EXERCISE DIRECTIONS: Beginning with the line containing "Sort by ردیف column header arrows" and going on through the line containing "Given: Select 'Utiliser", the lines below are to be returned exactly, pictures excluded and nothing added.

STUDY MATERIAL:

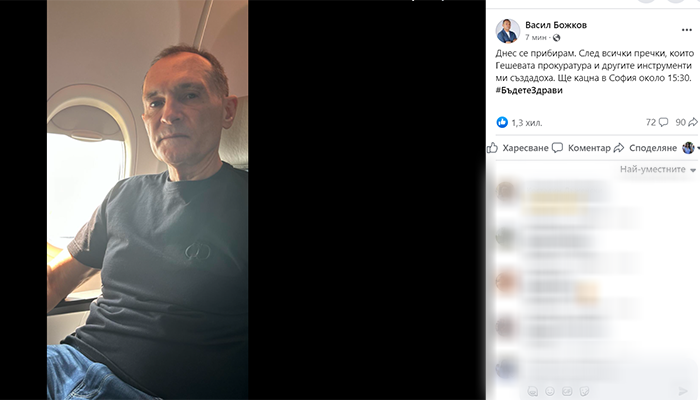The width and height of the screenshot is (700, 400).
Task: Click the avatar sticker icon
Action: tap(532, 392)
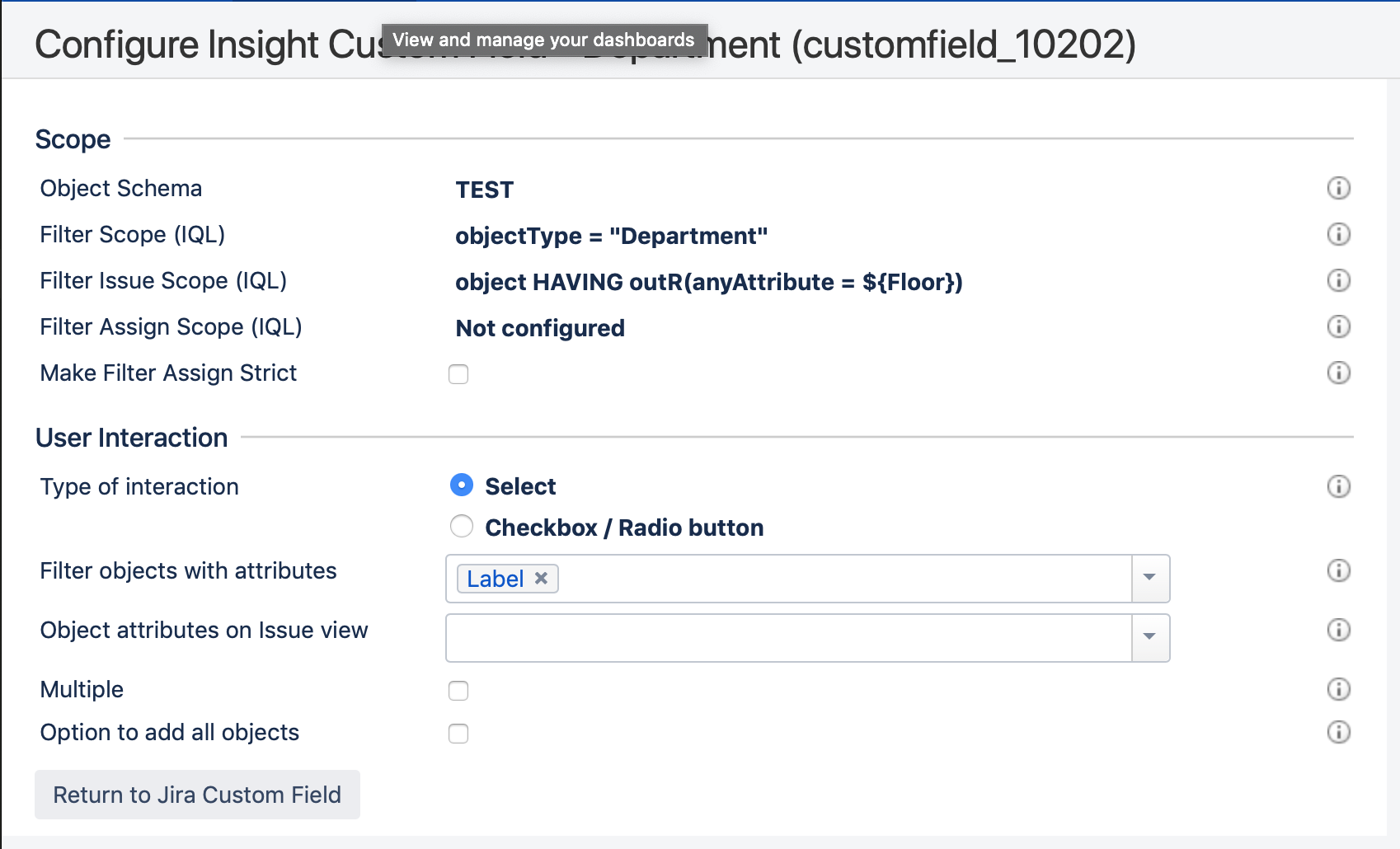Check the Multiple checkbox

458,691
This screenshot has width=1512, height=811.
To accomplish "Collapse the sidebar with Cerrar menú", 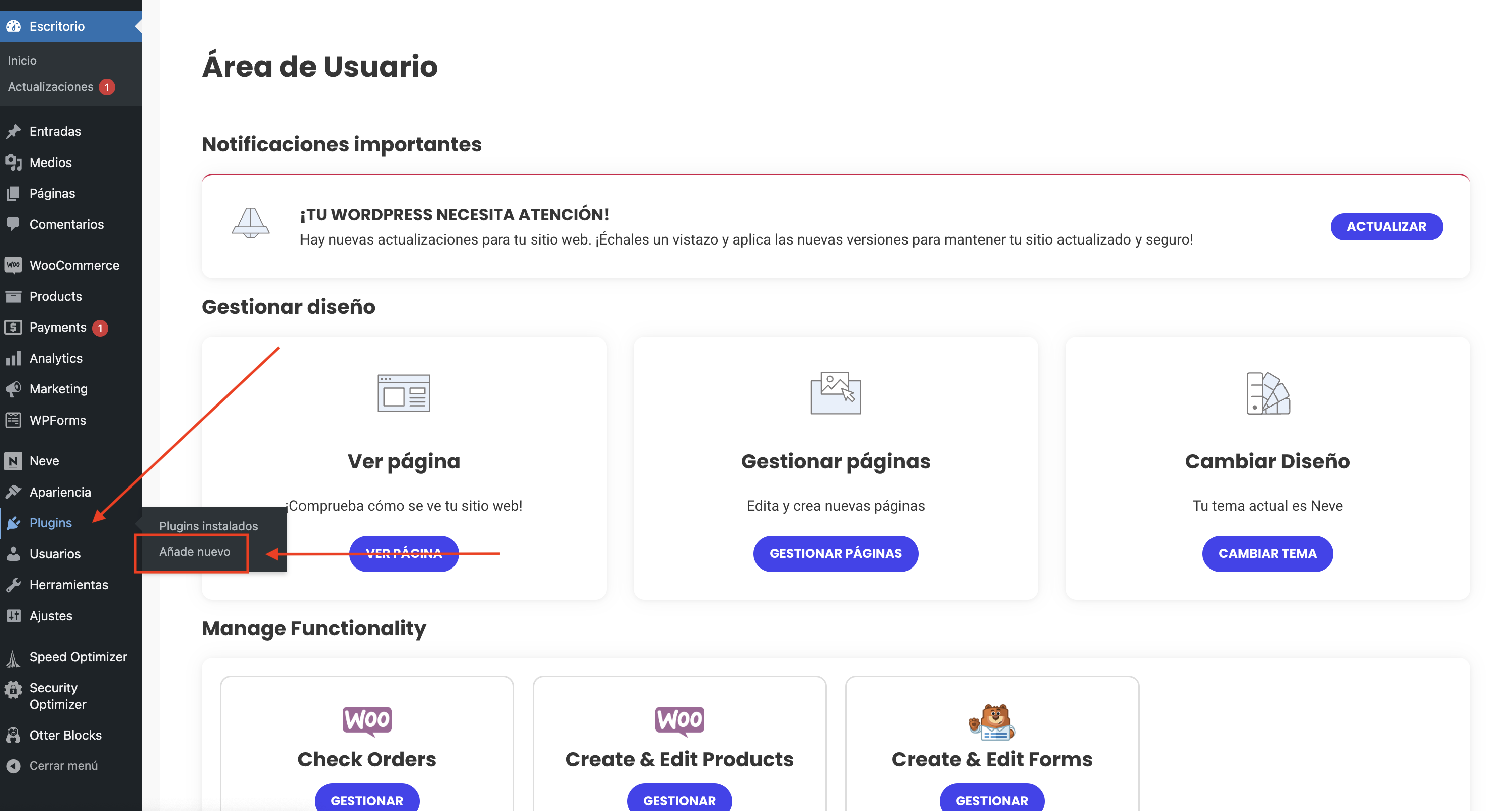I will [63, 765].
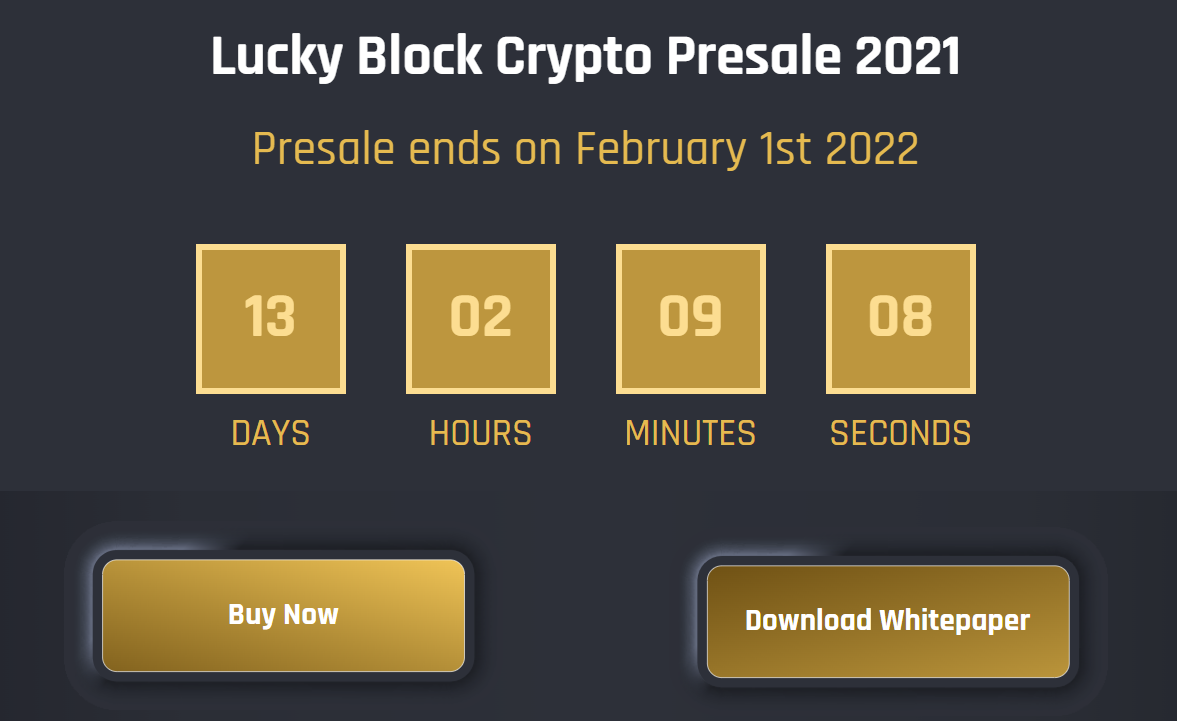The height and width of the screenshot is (721, 1177).
Task: Click the word 'on' in the gold subtitle
Action: (538, 152)
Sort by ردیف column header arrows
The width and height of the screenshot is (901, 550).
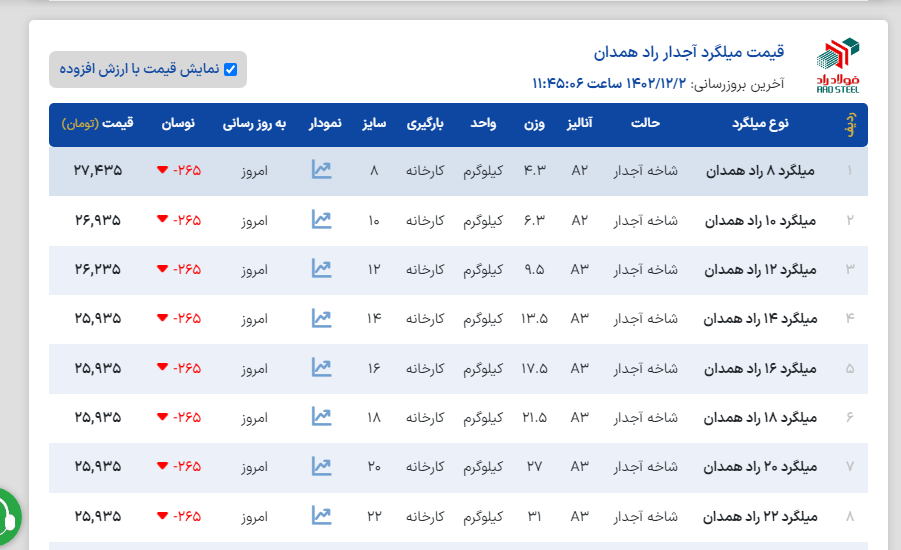point(849,124)
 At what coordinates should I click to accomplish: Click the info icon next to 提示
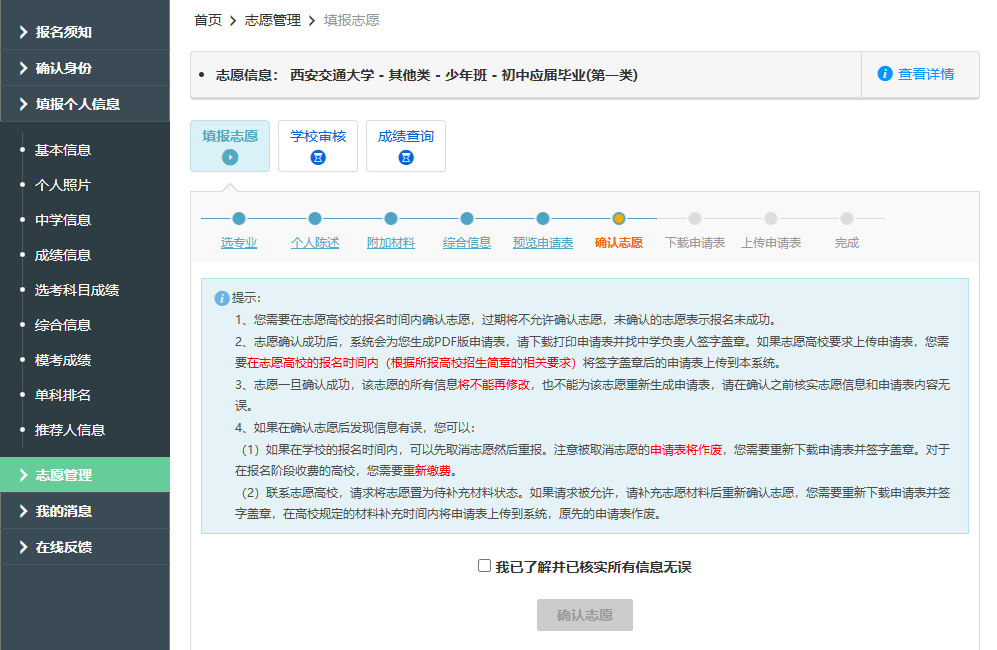click(x=221, y=298)
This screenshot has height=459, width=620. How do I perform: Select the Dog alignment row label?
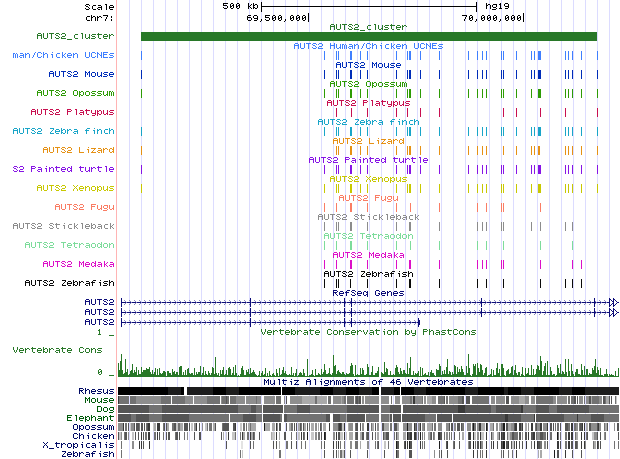click(104, 408)
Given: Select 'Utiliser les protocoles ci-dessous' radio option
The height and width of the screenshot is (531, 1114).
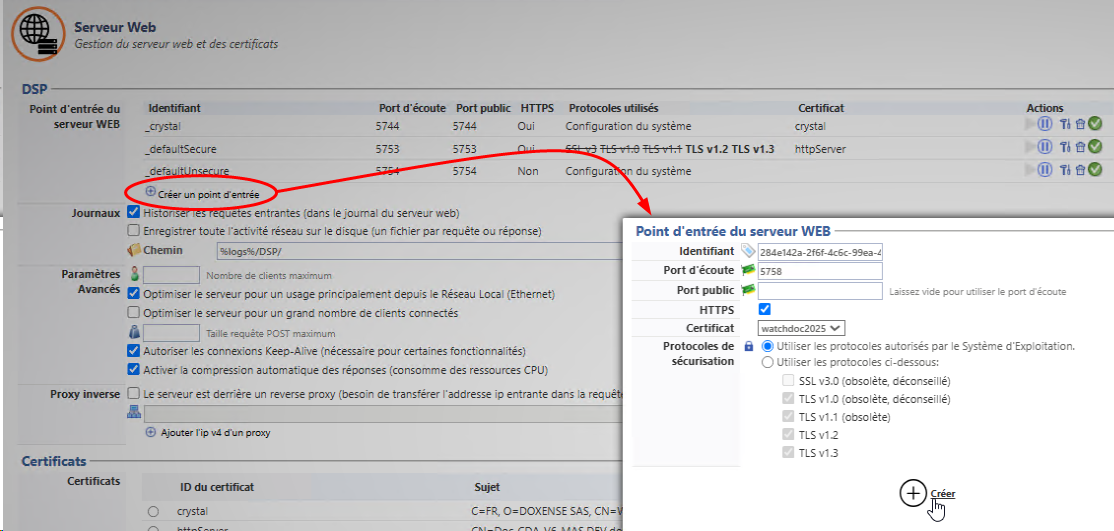Looking at the screenshot, I should tap(768, 362).
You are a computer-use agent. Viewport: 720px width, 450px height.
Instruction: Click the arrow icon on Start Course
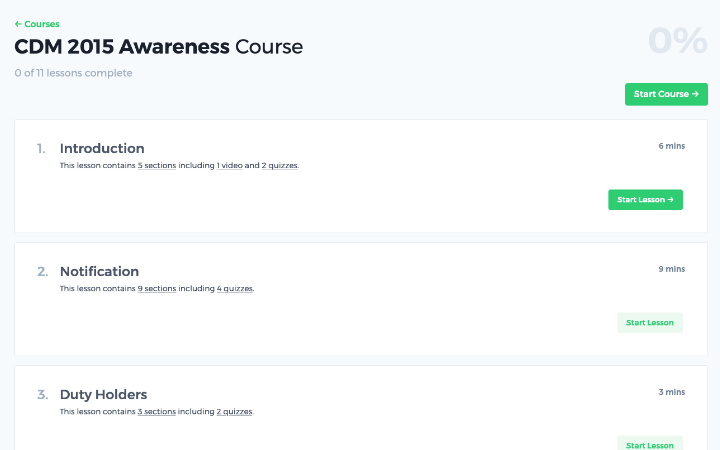tap(695, 94)

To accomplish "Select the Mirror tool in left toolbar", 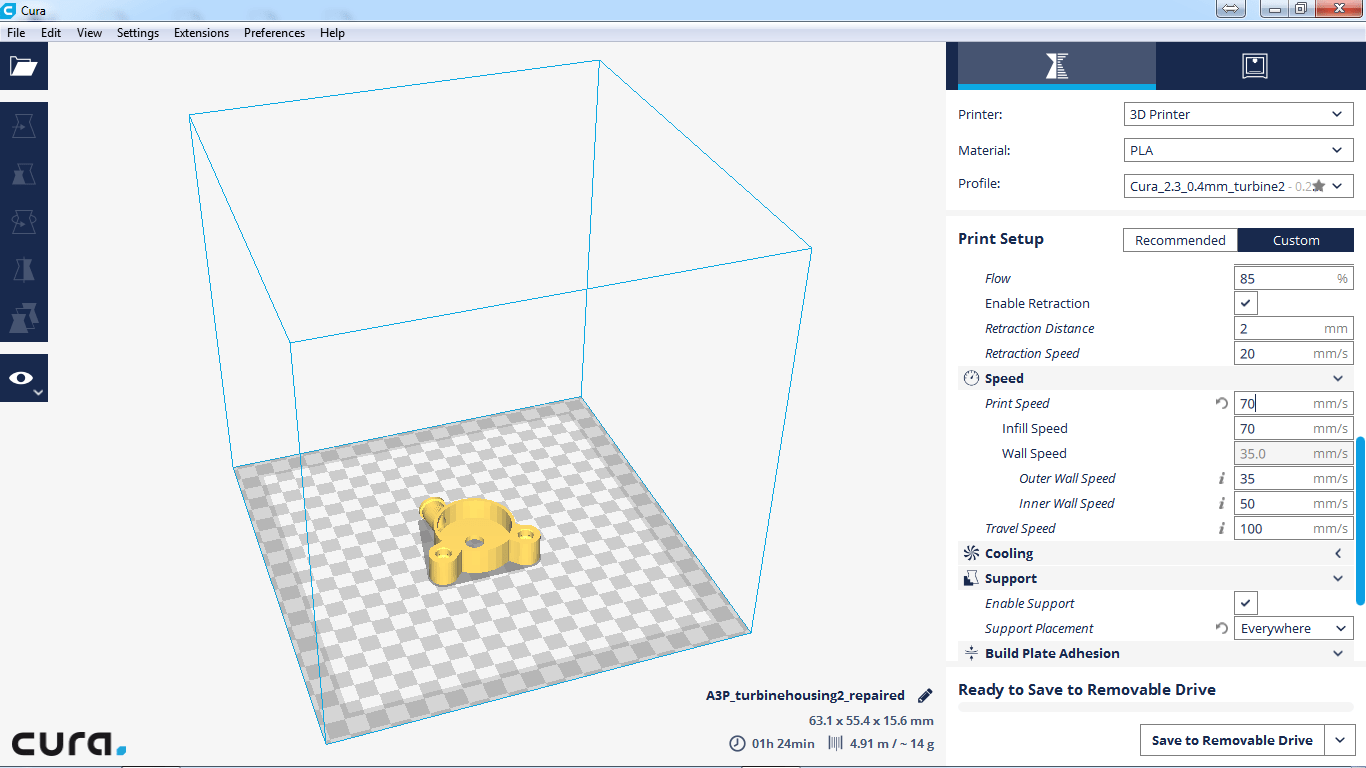I will 23,270.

EXERCISE RESPONSE:
Sort by ردیف column header arrows
The width and height of the screenshot is (901, 550).
point(849,124)
 At what coordinates should I click to accomplish: Click the info icon next to 提示
click(x=221, y=298)
This screenshot has height=459, width=620. How do I perform: Select the Dog alignment row label?
click(104, 408)
Given: Select 'Utiliser les protocoles ci-dessous' radio option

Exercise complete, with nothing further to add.